* **Provided passage**
╭──
Startups: Start with a Problem, Not an Idea Print E-mail

Startups: Start with a Problem, Not an Idea

Sunday, March 22, 2009
Martin Zwilling CEO & Founder of Startup Professionals, Inc.

Potential startup founders are always looking for ideas to implement, when they should be looking for problems to solve. Customers pay for solutions, and there is no market for ideas. I’m often approached by people with a “million dollar idea,” but I haven’t seen anyone pay for one of these yet.

Equally often, I see startups who are on the road to implementing an idea, but haven’t figured out what problem it solves – the business plan waxes on eloquently for 20 pages about how great this product and technology is, but never gets around to defining the problem (investors call it the “solution looking for a problem” syndrome).


A related “red flag” in a business plan is a missing competitive analysis section, or a short paragraph that essentially says, “this product has no competition.” My reaction is, if there is no competition, then there is no market demand for your product, so why are you building it?

Luckily, many startups are smart enough to keep morphing their idea, until it finally fits a real-world problem, and they can move forward in the marketplace. Unfortunately they could have saved themselves much lost time, money, and heartache if they had just focused on identifying the problem before they built a solution.
╰──
* **Record set**
╭──
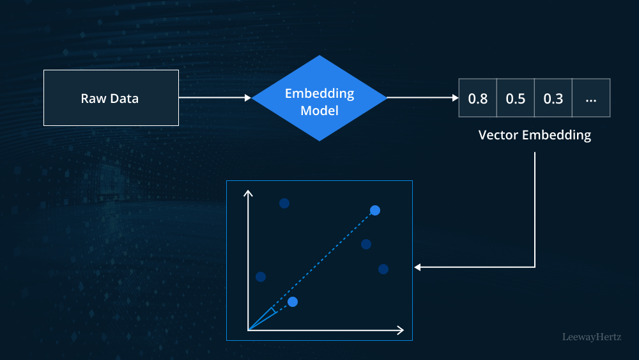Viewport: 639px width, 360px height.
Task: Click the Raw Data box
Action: (111, 98)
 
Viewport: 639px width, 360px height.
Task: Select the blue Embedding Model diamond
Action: (320, 98)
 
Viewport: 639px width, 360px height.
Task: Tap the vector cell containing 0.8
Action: (478, 98)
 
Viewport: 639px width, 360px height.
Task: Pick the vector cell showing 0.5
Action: (516, 98)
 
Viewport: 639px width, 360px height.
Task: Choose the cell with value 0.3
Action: (553, 98)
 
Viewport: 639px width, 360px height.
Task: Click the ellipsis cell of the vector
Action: (591, 98)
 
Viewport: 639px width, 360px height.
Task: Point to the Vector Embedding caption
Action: (535, 135)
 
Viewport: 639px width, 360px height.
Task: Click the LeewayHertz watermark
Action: (591, 336)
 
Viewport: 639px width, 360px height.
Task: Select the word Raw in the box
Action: (93, 98)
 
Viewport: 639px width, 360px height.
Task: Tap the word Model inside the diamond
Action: (320, 110)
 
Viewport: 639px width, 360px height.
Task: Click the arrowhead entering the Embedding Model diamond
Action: (248, 98)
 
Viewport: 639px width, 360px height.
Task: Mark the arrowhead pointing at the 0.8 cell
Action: (455, 98)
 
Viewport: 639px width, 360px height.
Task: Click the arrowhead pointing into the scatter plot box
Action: (417, 267)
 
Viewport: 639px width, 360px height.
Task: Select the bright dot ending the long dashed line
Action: (375, 210)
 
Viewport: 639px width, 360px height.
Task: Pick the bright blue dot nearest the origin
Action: (293, 301)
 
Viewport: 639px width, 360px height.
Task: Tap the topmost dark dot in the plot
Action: (284, 203)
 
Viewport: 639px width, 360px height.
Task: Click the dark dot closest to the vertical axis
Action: (260, 277)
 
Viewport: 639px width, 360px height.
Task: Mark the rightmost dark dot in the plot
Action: (383, 269)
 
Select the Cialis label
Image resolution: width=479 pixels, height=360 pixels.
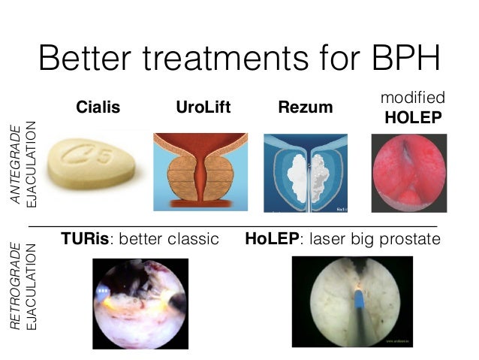98,107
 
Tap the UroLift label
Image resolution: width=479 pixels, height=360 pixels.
203,107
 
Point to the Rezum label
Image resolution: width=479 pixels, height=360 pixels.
305,107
╰──
* **Tasks and exercises**
[1] In the startup article, copy the stretch from "Potential startup founders" through "of these yet.", swapping "Customers" for "Buyers".
[2] According to the startup article, why is a business plan that says its product has no competition a red flag?
The listing above has no connection to the startup article.

* **Solution list**
[1]
Potential startup founders are always looking for ideas to implement, when they should be looking for problems to solve. Buyers pay for solutions, and there is no market for ideas. I’m often approached by people with a “million dollar idea,” but I haven’t seen anyone pay for one of these yet.

[2] If there is no competition, then there is no market demand for the product. That leaves the question of why the founders are building it at all.